RECORDS SHOWN:
::::::::
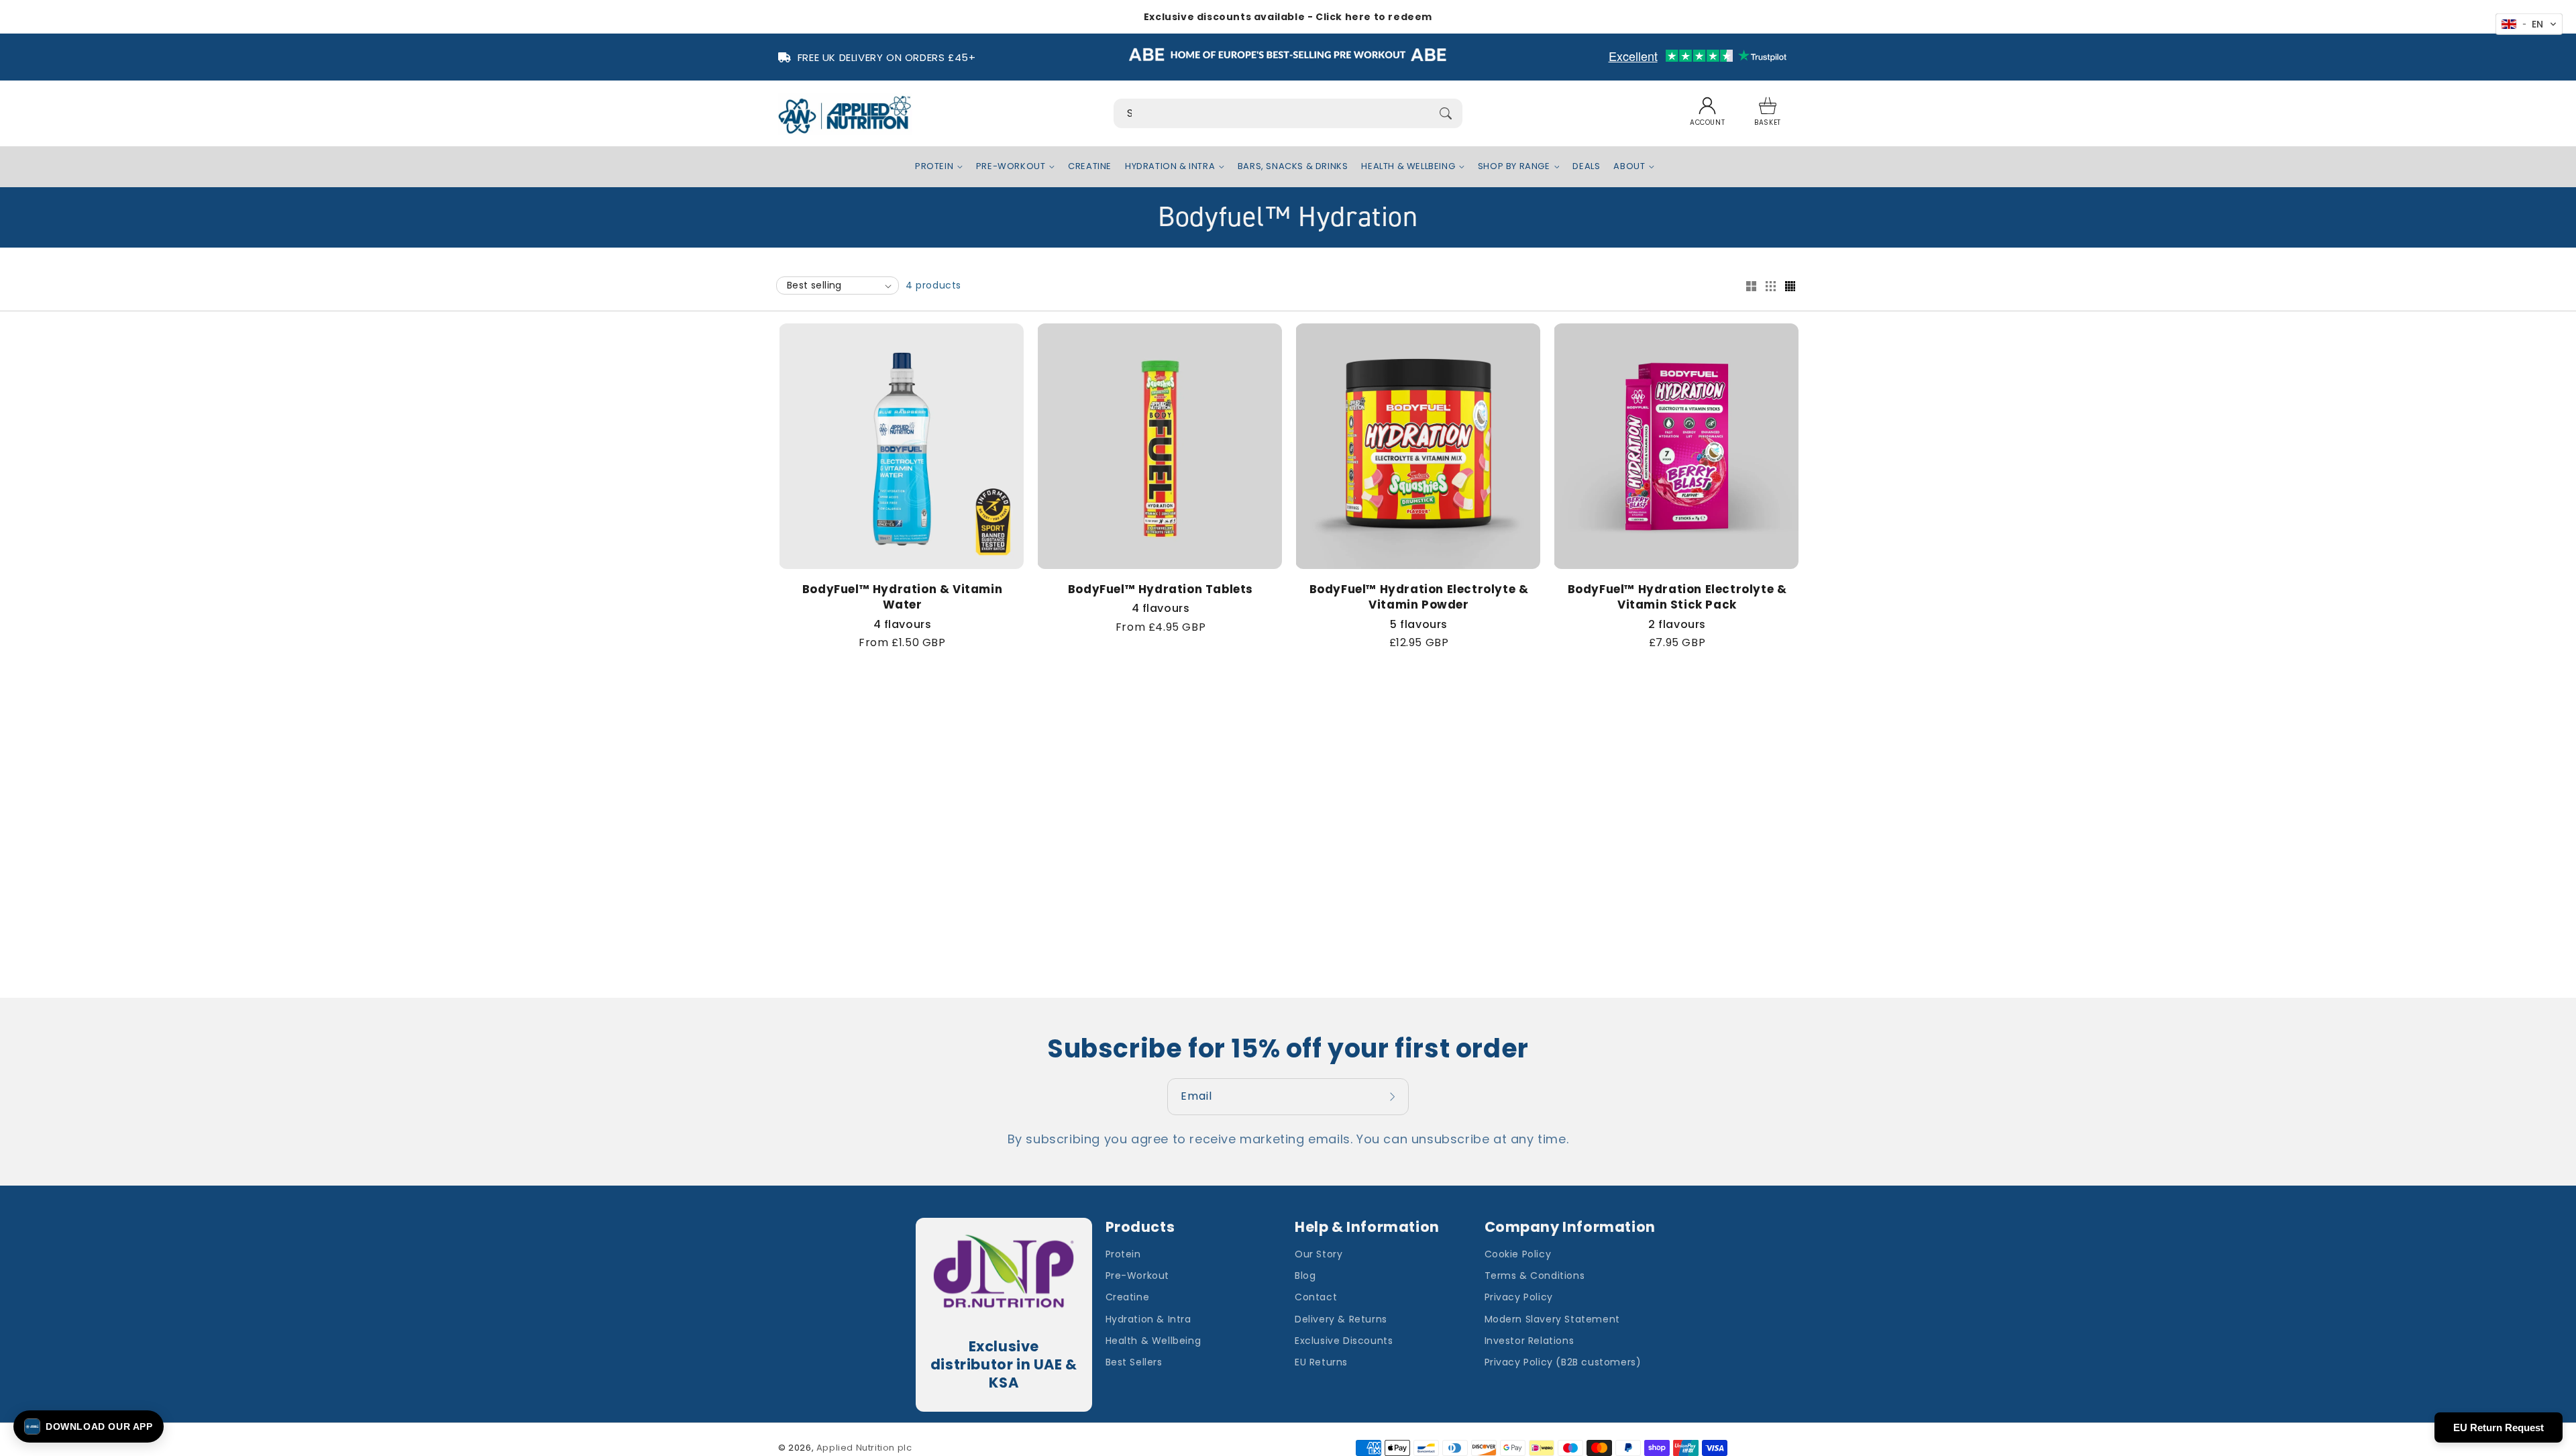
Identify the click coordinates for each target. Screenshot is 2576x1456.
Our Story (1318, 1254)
::::::::
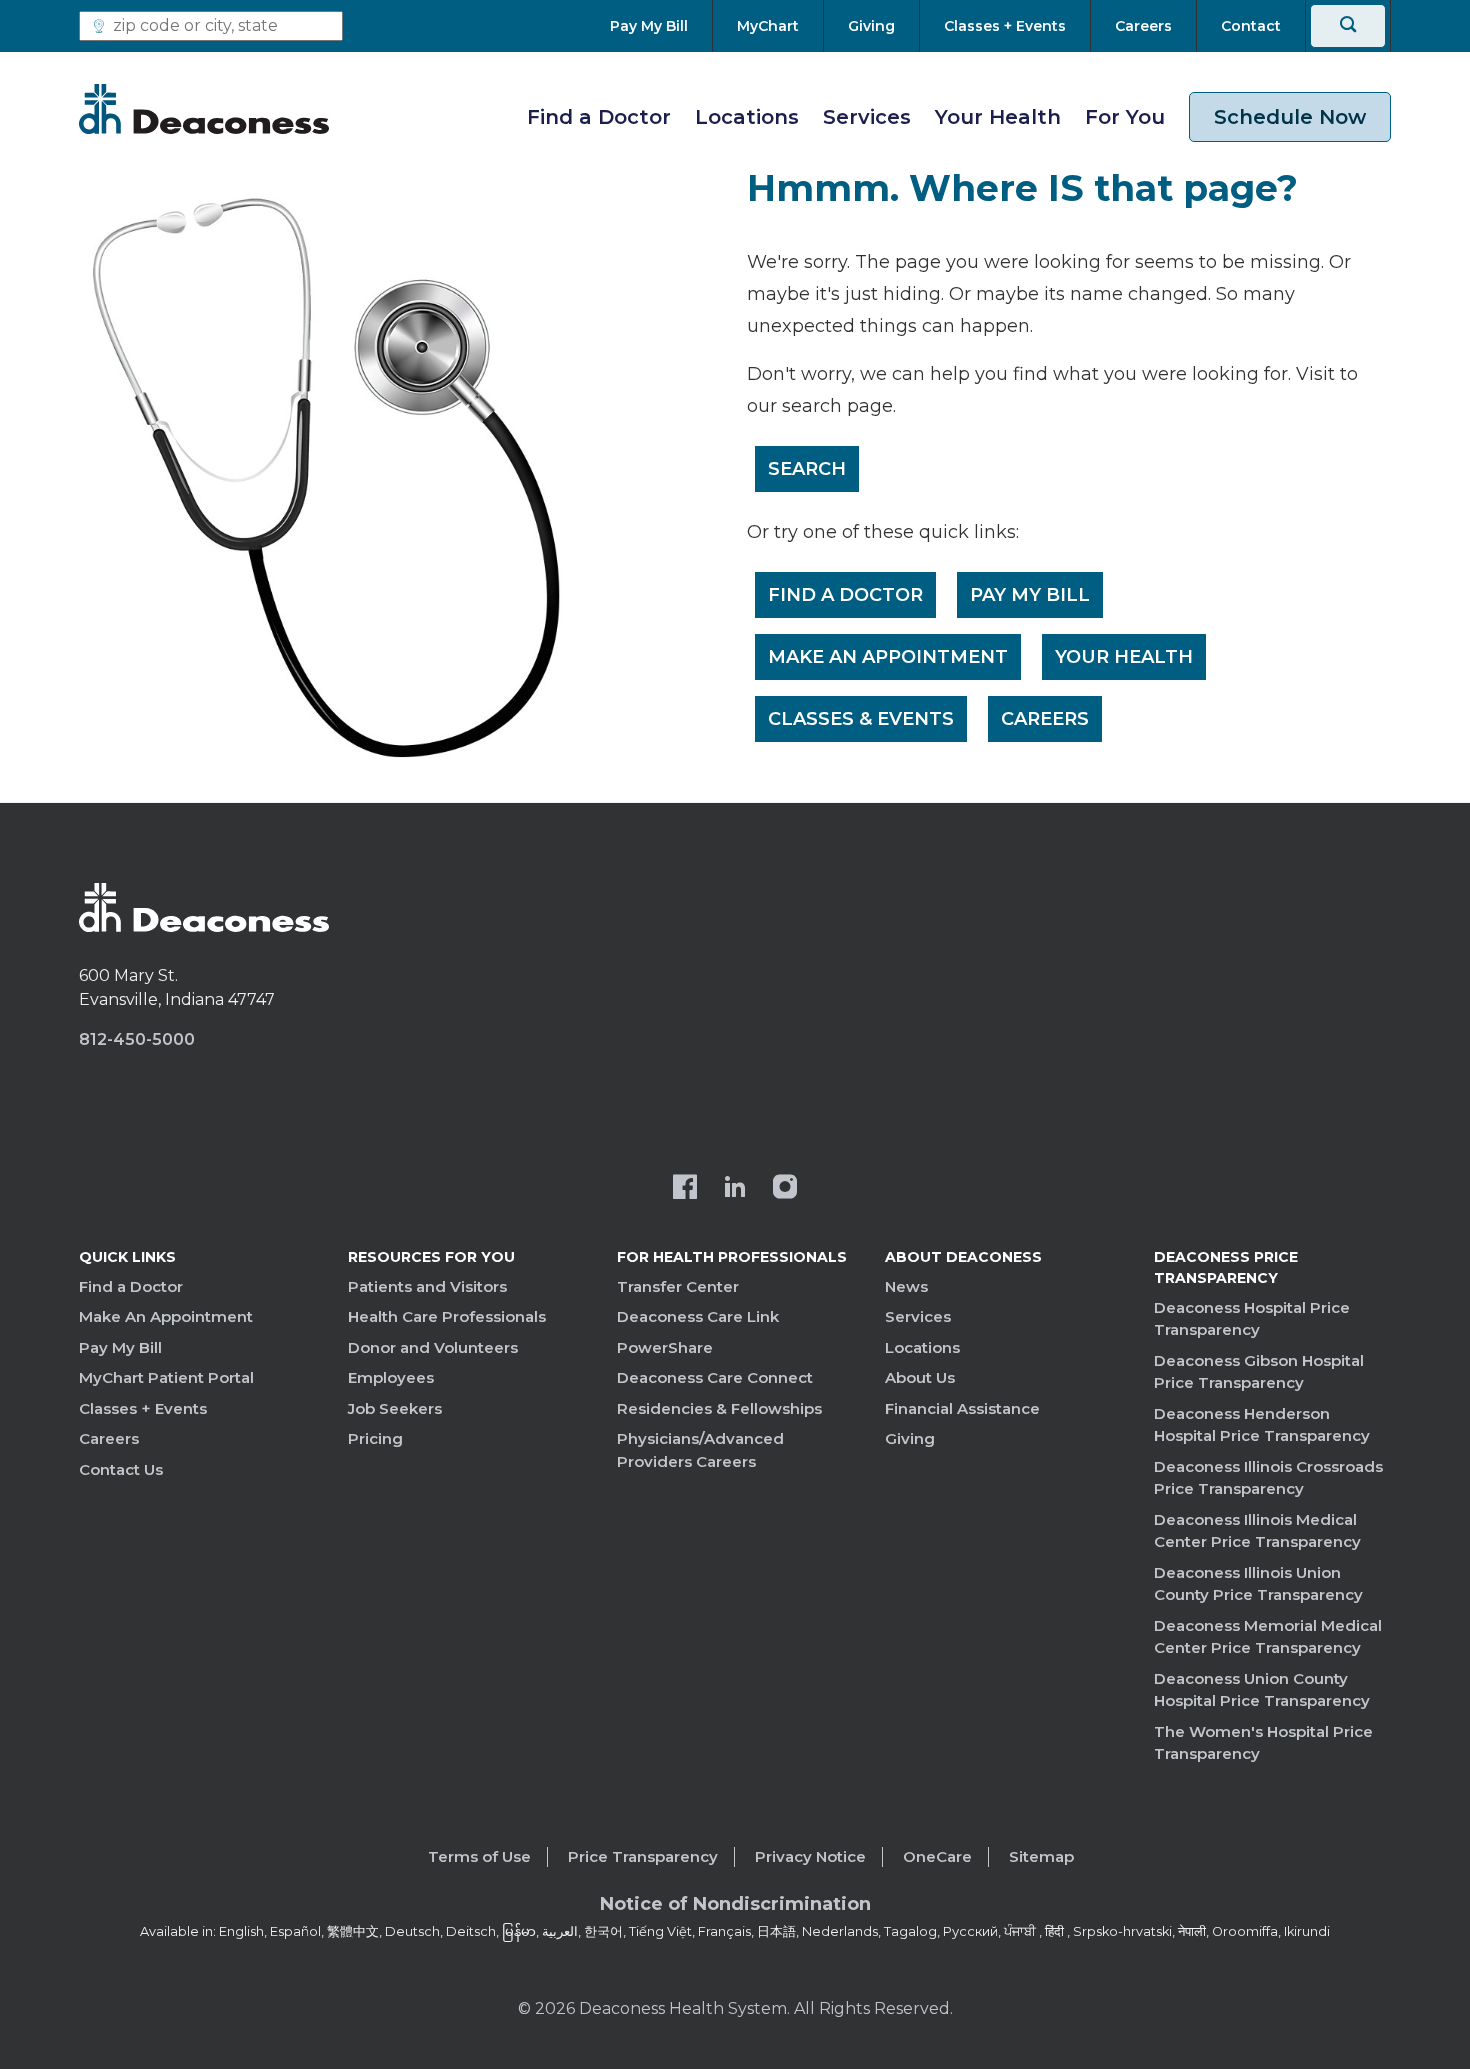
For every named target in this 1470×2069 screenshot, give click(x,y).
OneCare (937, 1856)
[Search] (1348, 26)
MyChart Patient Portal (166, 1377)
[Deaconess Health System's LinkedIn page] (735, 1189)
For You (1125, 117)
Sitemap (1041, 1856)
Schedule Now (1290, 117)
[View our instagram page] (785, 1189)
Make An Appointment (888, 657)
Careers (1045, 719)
::::::::
YOUR GOAL:
Using the data above, transcribe the lines that run from the line with "Sitemap (1041, 1856)" to the line with "Careers (1045, 719)", both ends kept, and output nothing else.

TASK RESULT:
Sitemap (1041, 1856)
Schedule Now (1290, 117)
[View our instagram page] (785, 1189)
Make An Appointment (888, 657)
Careers (1045, 719)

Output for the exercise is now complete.